Open kuddai opened 1 year ago

kuddai commented 1 year ago

Hello! In my case generating video

python baselines/evaluation/evaluate.py --num_episodes 1 --eval_on_scenario 1 --scenario allelopathic_harvest__open_0 REST_OF_ARGUMENTS

takes ~10 minutes.

Before it was vp90 codec which compressed really well, but took 3+ second per to encode per image. One episode took ~40 minutes to generate. I have swaped vp90 with mp4v codec and now it takes only 0.3 second per frame, but the env takes ~1 second per step. It takes 20 minutes to finish the game and generate final video.

Is there any already available way to record environment faster? Mayber better codec, or make stepping faster? I see that gpu is barely utilized. Maybe record each agent as a step/game state save it into log and then play it in game/environment runner (like in replays in videogames such as Lux-AI competition on kaggle, quake, dota 2, counter-strike, etc.).

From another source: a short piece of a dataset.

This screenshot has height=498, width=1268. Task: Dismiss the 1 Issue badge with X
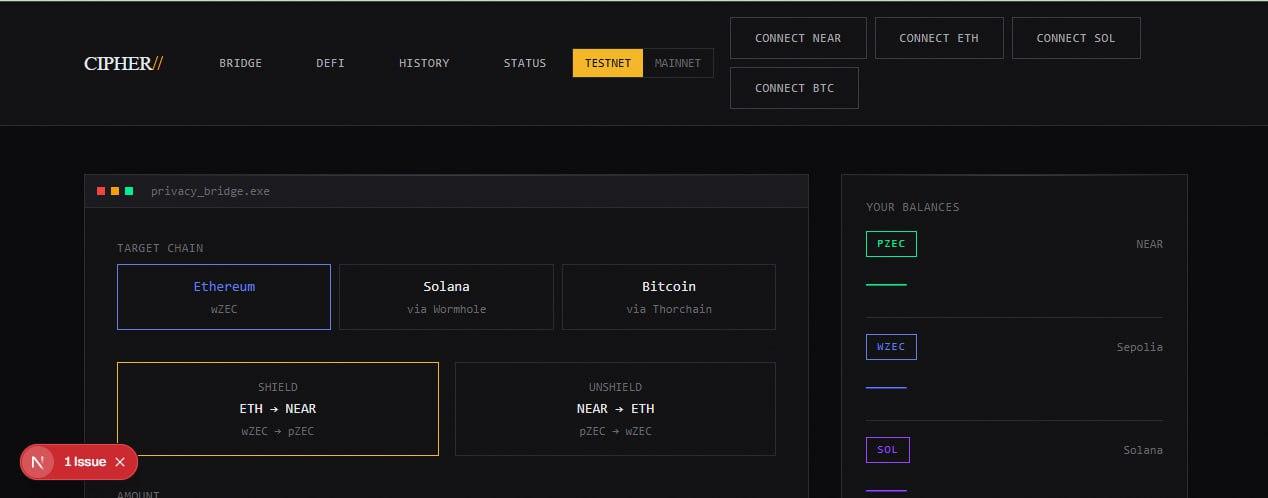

duenez commented 11 months ago

You can always put an observer on the scenario observables substrate.timestep.observation[0]['WORLD.RGB'] and extract those images into a pygame window so you can see the episode as it's being generated. That way you don't have to wait for the episode to end to observe the behaviour. Of course this has to be run interactively / with access to a graphical system, so it's not for parallelisation.

rstrivedi commented 11 months ago

By the way, the approach of using pygame is available in train/render_models.py. You can port the relevant part from there.